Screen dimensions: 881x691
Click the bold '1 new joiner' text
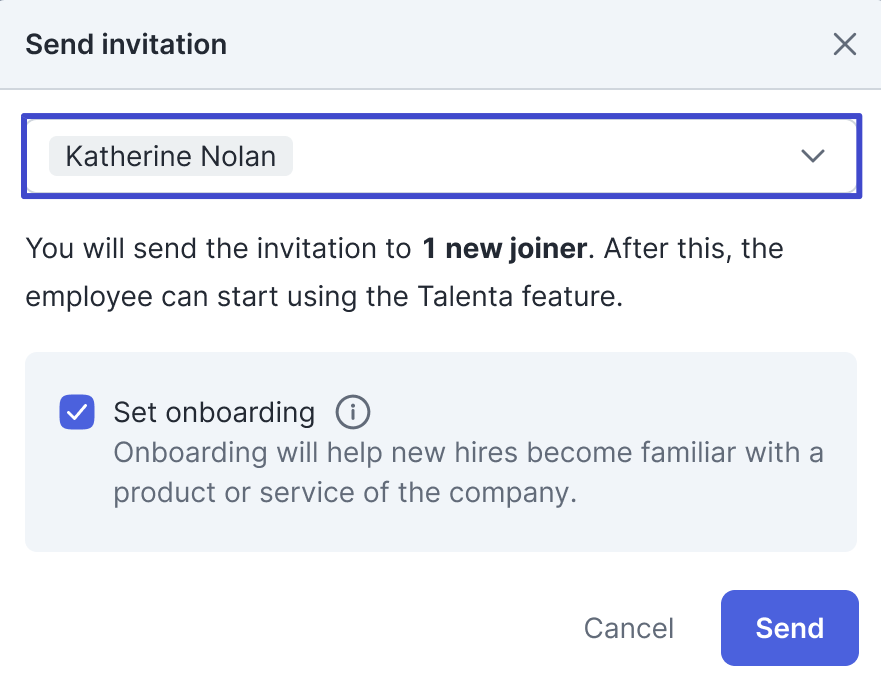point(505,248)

---

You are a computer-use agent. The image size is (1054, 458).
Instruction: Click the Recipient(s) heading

EXERCISE DESCRIPTION: The required output is every line above from the one with "You are a computer-use" down to the one with "Instruction: Click the Recipient(s) heading", restated word for word, ends included.

RESPONSE:
You are a computer-use agent. The image size is (1054, 458).
Instruction: Click the Recipient(s) heading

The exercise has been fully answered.